[Data records]

★ ★ ★ ★ ★

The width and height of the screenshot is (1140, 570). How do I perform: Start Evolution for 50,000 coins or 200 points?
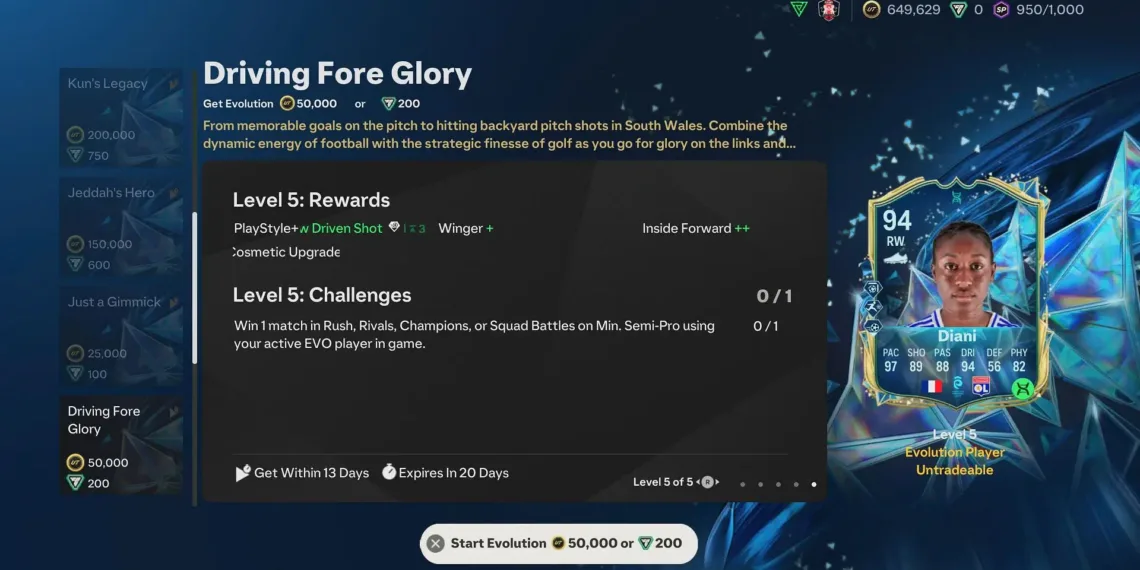coord(558,543)
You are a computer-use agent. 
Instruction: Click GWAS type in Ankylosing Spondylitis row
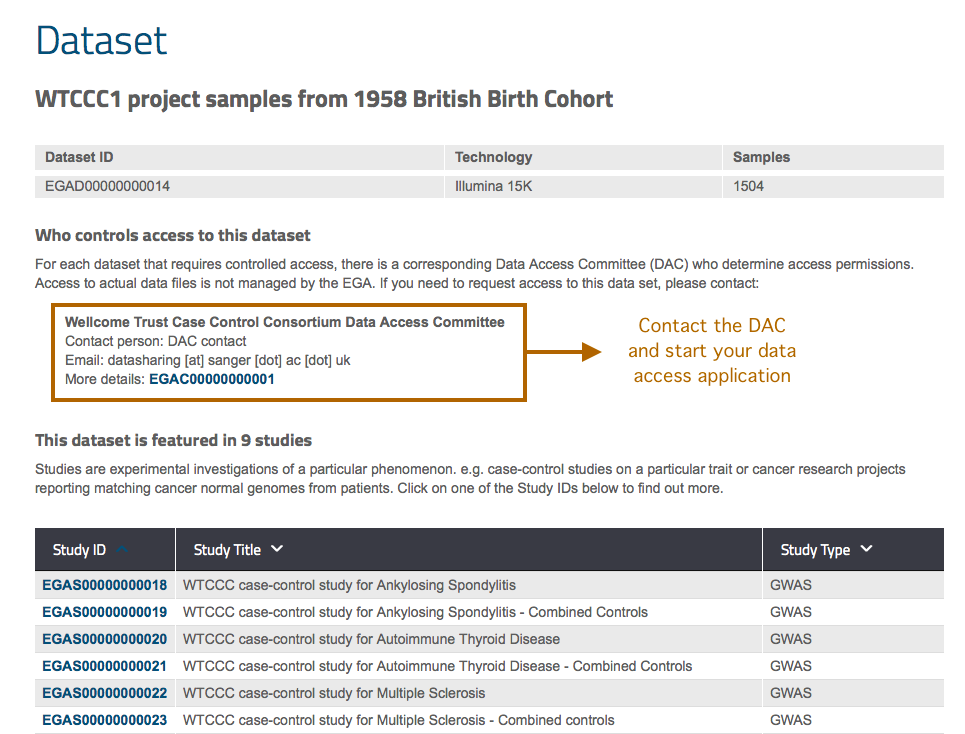(x=790, y=585)
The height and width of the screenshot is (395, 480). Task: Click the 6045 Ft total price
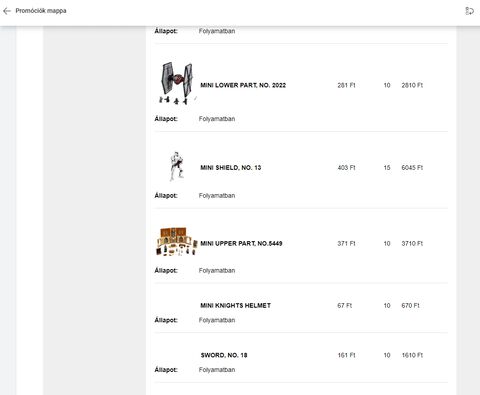[x=412, y=168]
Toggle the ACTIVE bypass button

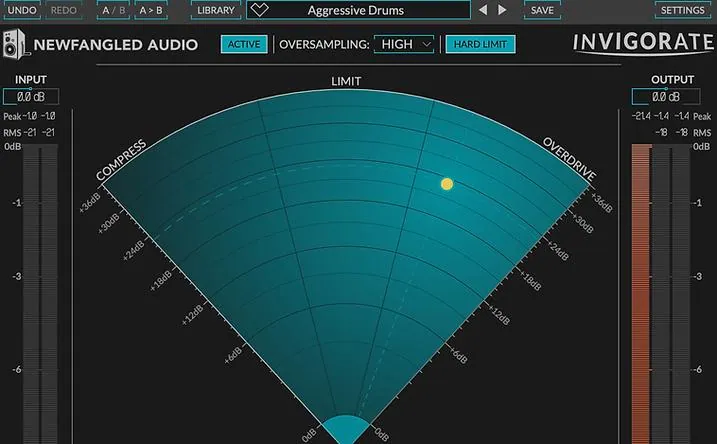(x=244, y=45)
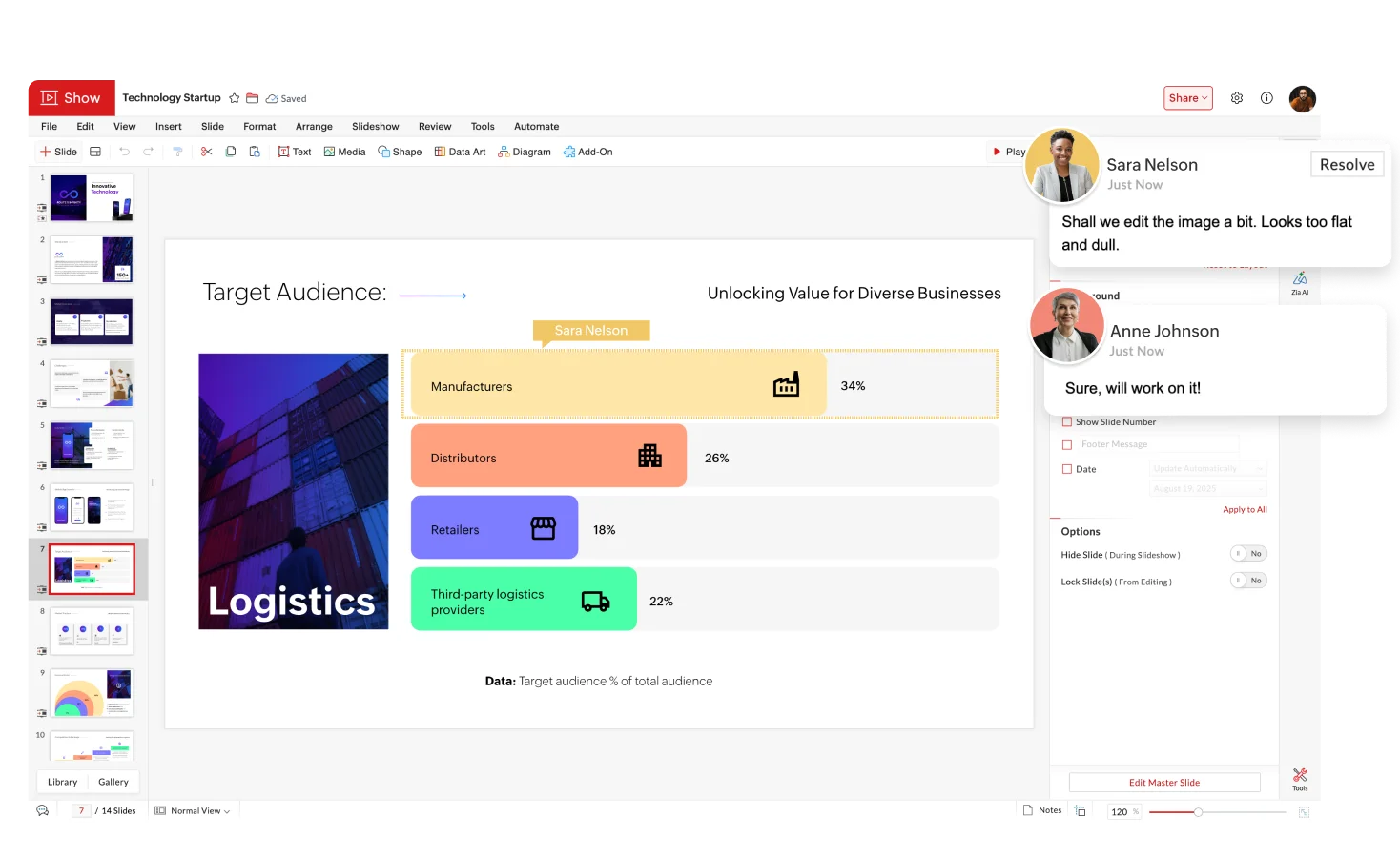
Task: Toggle Hide Slide during slideshow switch
Action: tap(1248, 554)
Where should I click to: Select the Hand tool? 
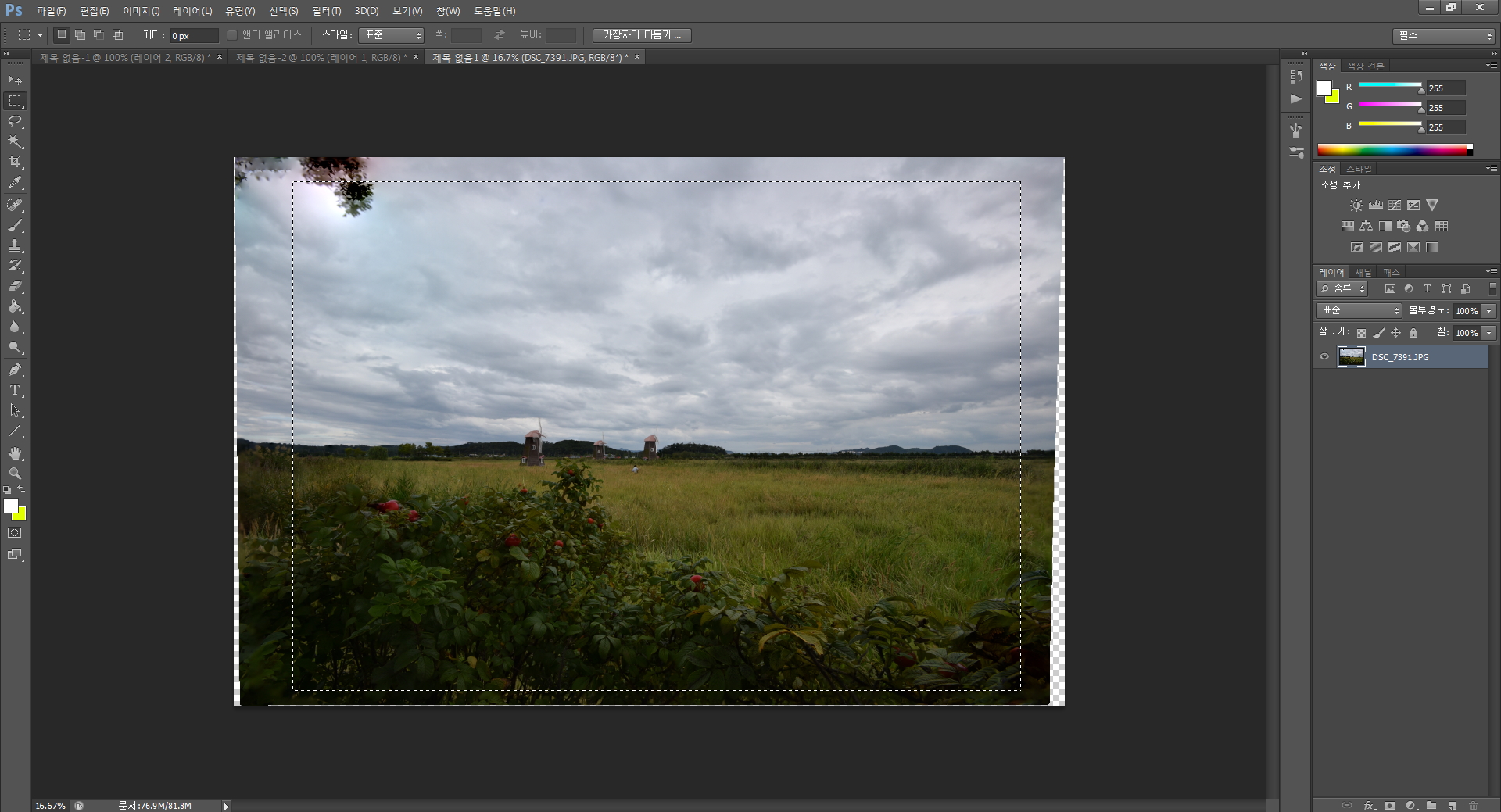coord(15,453)
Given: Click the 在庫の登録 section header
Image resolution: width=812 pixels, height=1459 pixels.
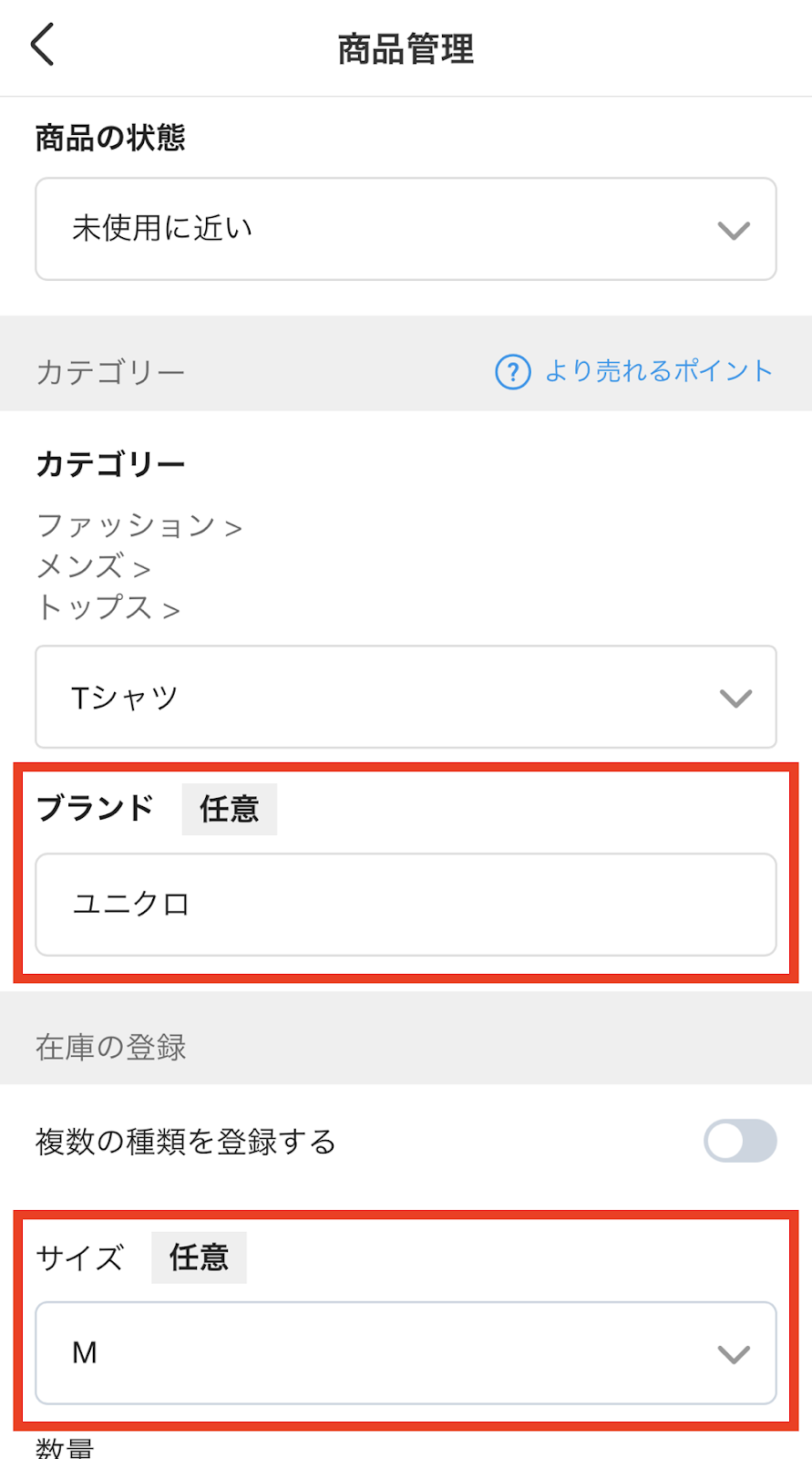Looking at the screenshot, I should coord(111,1047).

★ ★ ★ ★ ★

**TO DO**
Set down the lines from the one containing "Toggle the ACTIVE bypass button" through the last line of the records above, both included, exactly as they appear and with no other text. Pictures should not be set down.

**SOLUTION**
Toggle the ACTIVE bypass button

(x=244, y=45)
Task: Toggle Hide Slide during slideshow switch
Action: tap(1248, 554)
Where should I click to: Select the Hand tool? 
coord(15,453)
Given: Click the 在庫の登録 section header
Image resolution: width=812 pixels, height=1459 pixels.
Looking at the screenshot, I should coord(111,1047).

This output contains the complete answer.